* _What the exercise asks_: Of all the lines below, return only those starting with the line holding "Instruction: Click the" and going on through the line holding "The width and height of the screenshot is (1456, 819).", exactly as written.

* _Material to process_:

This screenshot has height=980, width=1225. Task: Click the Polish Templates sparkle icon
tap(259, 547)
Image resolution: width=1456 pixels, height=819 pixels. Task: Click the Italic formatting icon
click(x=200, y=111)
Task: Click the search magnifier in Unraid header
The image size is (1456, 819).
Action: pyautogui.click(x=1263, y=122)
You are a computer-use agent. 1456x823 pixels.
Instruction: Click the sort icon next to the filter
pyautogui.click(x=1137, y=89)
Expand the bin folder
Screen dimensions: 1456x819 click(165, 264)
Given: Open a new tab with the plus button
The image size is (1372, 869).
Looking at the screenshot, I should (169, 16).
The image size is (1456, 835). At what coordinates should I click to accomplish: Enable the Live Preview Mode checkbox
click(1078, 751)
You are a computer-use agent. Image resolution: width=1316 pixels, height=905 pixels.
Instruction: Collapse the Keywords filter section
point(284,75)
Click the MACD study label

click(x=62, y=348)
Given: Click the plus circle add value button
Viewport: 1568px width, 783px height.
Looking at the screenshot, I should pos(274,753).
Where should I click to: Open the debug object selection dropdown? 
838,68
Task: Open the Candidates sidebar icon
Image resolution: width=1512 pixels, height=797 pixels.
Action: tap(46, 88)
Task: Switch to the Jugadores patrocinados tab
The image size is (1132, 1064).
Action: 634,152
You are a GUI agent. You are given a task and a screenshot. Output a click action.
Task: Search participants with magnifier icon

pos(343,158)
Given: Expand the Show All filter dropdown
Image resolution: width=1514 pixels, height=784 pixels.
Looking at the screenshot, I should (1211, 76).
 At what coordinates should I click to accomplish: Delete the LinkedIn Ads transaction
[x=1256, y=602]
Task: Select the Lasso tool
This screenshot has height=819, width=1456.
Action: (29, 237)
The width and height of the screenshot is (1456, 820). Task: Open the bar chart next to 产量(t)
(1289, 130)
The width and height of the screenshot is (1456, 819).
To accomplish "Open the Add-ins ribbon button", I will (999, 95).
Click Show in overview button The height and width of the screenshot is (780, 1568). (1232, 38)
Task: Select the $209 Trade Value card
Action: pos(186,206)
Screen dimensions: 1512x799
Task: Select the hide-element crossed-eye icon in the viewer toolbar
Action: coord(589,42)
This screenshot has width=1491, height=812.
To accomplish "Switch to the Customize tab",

* _Exercise output_:
Instruction: Click the sort icon next to the filter
pyautogui.click(x=1137, y=89)
Expand the bin folder
Screen dimensions: 1456x819 click(165, 264)
Given: Open a new tab with the plus button
The image size is (1372, 869).
Looking at the screenshot, I should (169, 16).
The image size is (1456, 835). At what coordinates should I click to accomplish: Enable the Live Preview Mode checkbox
click(1078, 751)
You are a computer-use agent. Image resolution: width=1316 pixels, height=905 pixels.
Instruction: Collapse the Keywords filter section
point(284,75)
Click the MACD study label

click(x=62, y=348)
Given: Click the plus circle add value button
Viewport: 1568px width, 783px height.
Looking at the screenshot, I should pos(274,753).
Where should I click to: Open the debug object selection dropdown? 
838,68
Task: Open the Candidates sidebar icon
Image resolution: width=1512 pixels, height=797 pixels.
Action: tap(46, 88)
Task: Switch to the Jugadores patrocinados tab
The image size is (1132, 1064).
Action: 634,152
You are a GUI agent. You are given a task and a screenshot. Output a click action.
Task: Search participants with magnifier icon

pos(343,158)
Given: Expand the Show All filter dropdown
Image resolution: width=1514 pixels, height=784 pixels.
Looking at the screenshot, I should (1211, 76).
 At what coordinates should I click to accomplish: Delete the LinkedIn Ads transaction
[x=1256, y=602]
Task: Select the Lasso tool
This screenshot has height=819, width=1456.
Action: (29, 237)
The width and height of the screenshot is (1456, 820). Task: Open the bar chart next to 产量(t)
(1289, 130)
The width and height of the screenshot is (1456, 819).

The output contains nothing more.